### What to produce
Exactly the lines from the one containing "At what coordinates" through the end of the listing below are required, restated word for word and without pictures.

### Available data

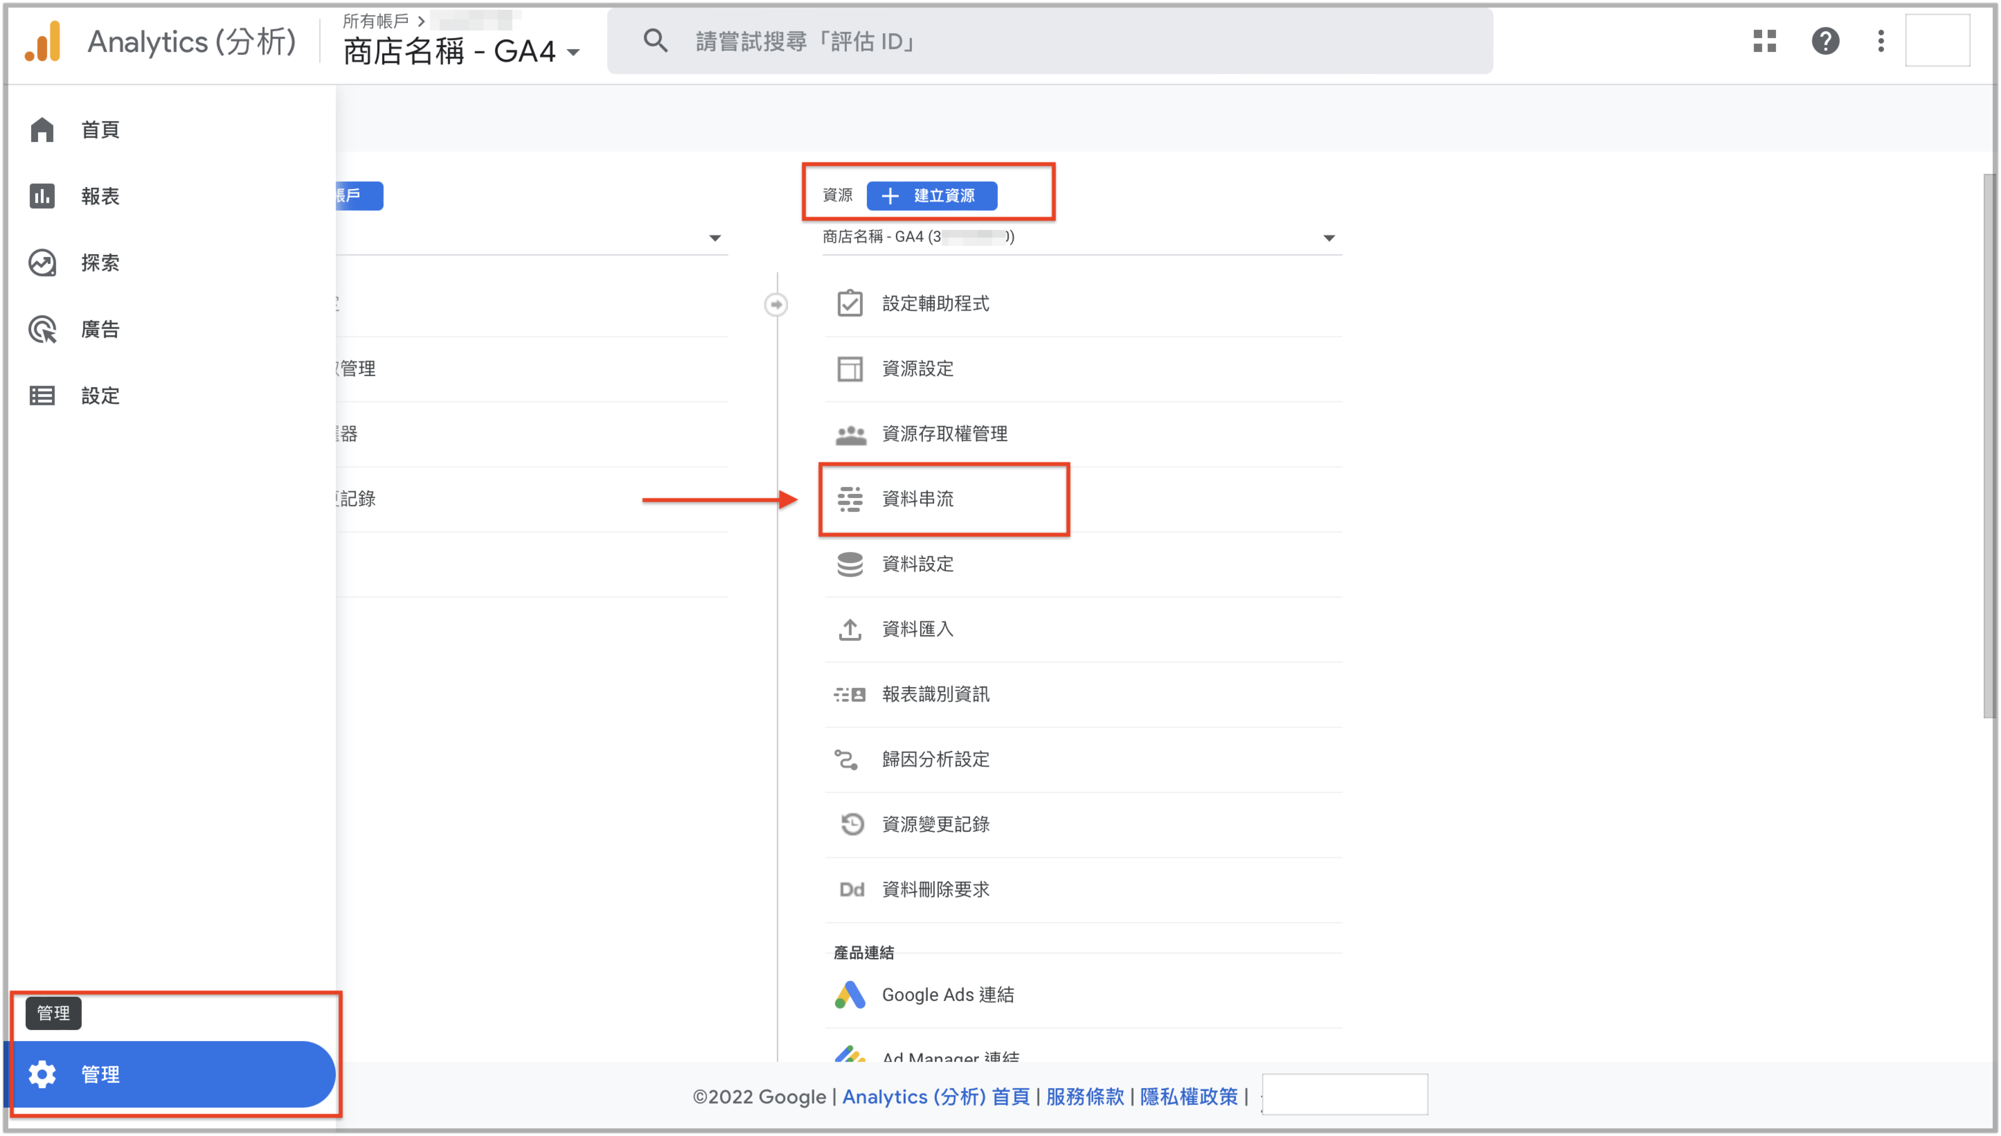The width and height of the screenshot is (2001, 1136).
Task: Click the 設定輔助程式 checklist icon
Action: [x=849, y=304]
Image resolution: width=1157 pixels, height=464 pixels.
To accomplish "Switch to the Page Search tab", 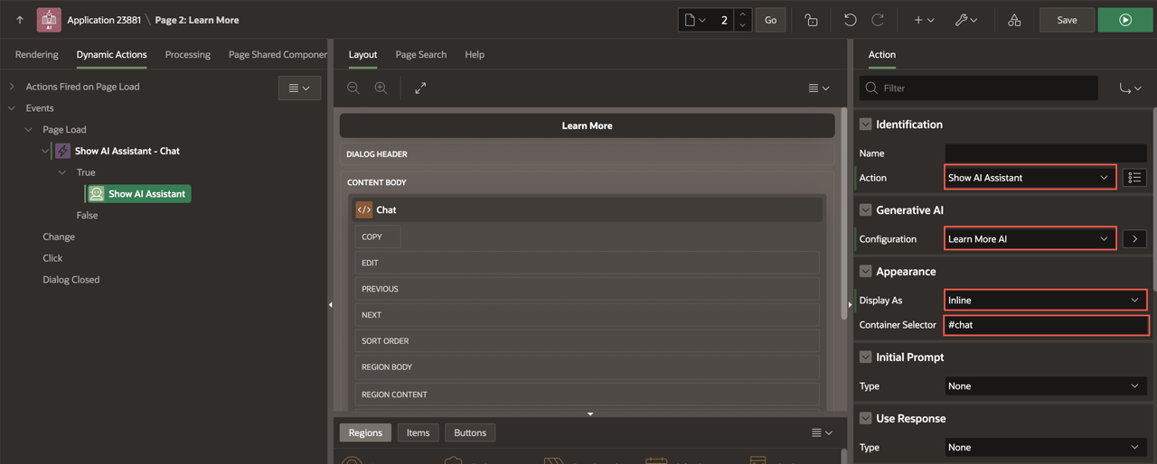I will coord(420,55).
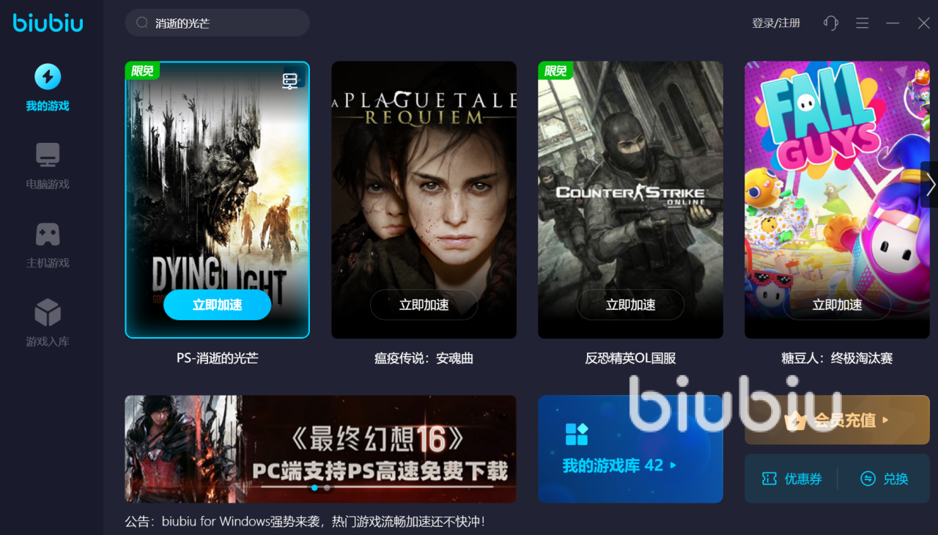Show next games with right chevron arrow
The image size is (938, 535).
(x=930, y=185)
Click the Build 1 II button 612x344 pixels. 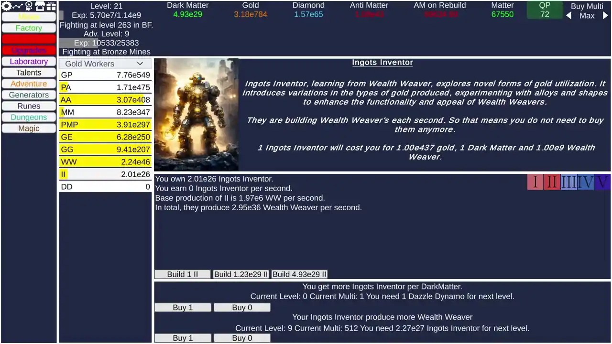[183, 274]
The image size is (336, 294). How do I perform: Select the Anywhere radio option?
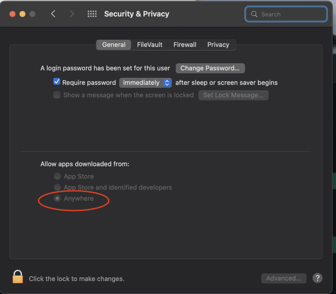57,198
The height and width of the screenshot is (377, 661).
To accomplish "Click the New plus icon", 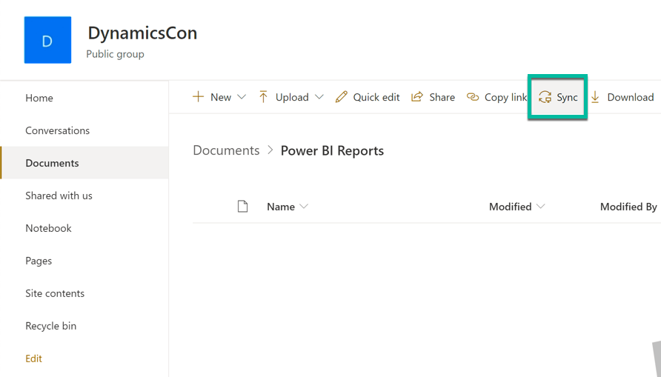I will tap(198, 97).
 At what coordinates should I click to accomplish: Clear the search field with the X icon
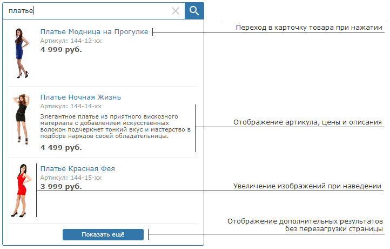point(176,11)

### Response for this exercise
 At what coordinates should I click to accomplish: Clear the search field with the X icon
point(176,11)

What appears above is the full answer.